Although Dr. Manhart hedged on the role of M. genitalium in PID, results from a different U.S. study created a strong case for a role in acute PID.
M. genitalium appeared in 28 (18%) of 157 diagnosed women with acute PID who were enrolled in a study that had primarily focused on comparing two antibiotic regimens, and in 30% of those women with histologically proven acute PID. Using an in-house transcription-mediated assay for M. genitalium, researchers at the University of Pittsburgh found that endometrial identification of M. genitalium linked independently with a fourfold increased prevalence of histologically confirmed acute PID.
Those numbers for M. genitalium put it in the same ball park in the study with the two traditional heavy hitters of acute PID, N. gonorrhoeae and C. trachomatis. By establishing a significant role for M. genitalium in acute PID, the data immediately called into question the standard empiric therapies for acute PID.
"The PID treatments we use fall short for eradicating M. genitalium," said Dr. Wiesenfeld, an ob.gyn. and infectious diseases physician at the University of Pittsburgh, who reported the results. "Whether these findings [affect] treatment guidelines for acute PID remains to be seen; but if it is truly important to treat M. genitalium, it will completely turn around our treatment regimens."
The looming dilemma is that the azithromycin or doxycycline used for gonorrhea will not stop many of the infections by M. genitalium, while the moxifloxacin that can handle most M. genitalium today does not eradicate N. gonorrhoeae.

▸ **Available data**

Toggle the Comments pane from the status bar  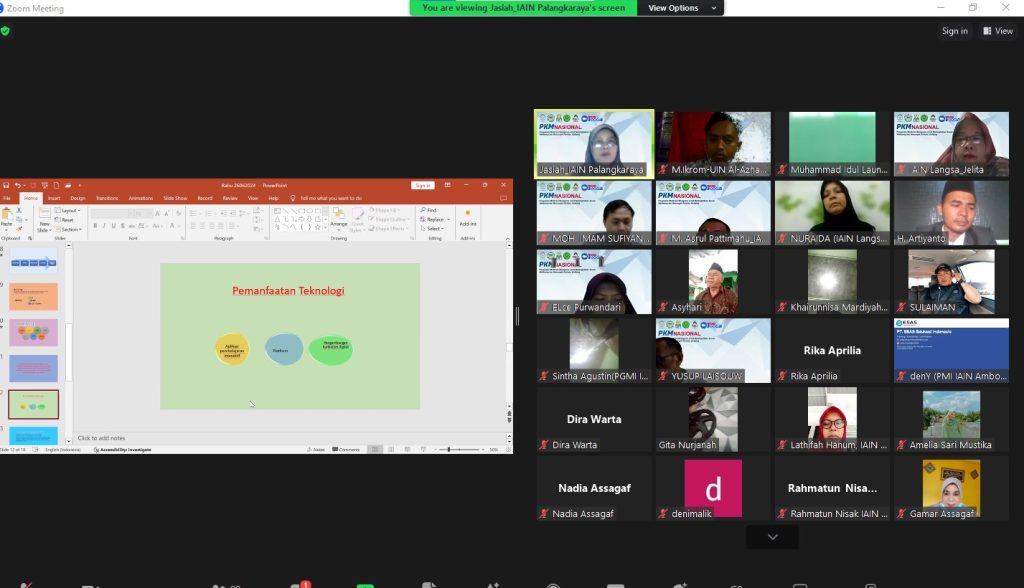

▸ **Requirement 1**
According to the article on M. genitalium and pelvic inflammatory disease, what share of women with histologically proven acute PID had M. genitalium?
▸ **Requirement 2**
Print the article on M. genitalium and pelvic inflammatory disease between "The looming dilemma" and "eradicate N. gonorrhoeae.", inclusive.

▸ **Response area 1**
30%

▸ **Response area 2**
The looming dilemma is that the azithromycin or doxycycline used for gonorrhea will not stop many of the infections by M. genitalium, while the moxifloxacin that can handle most M. genitalium today does not eradicate N. gonorrhoeae.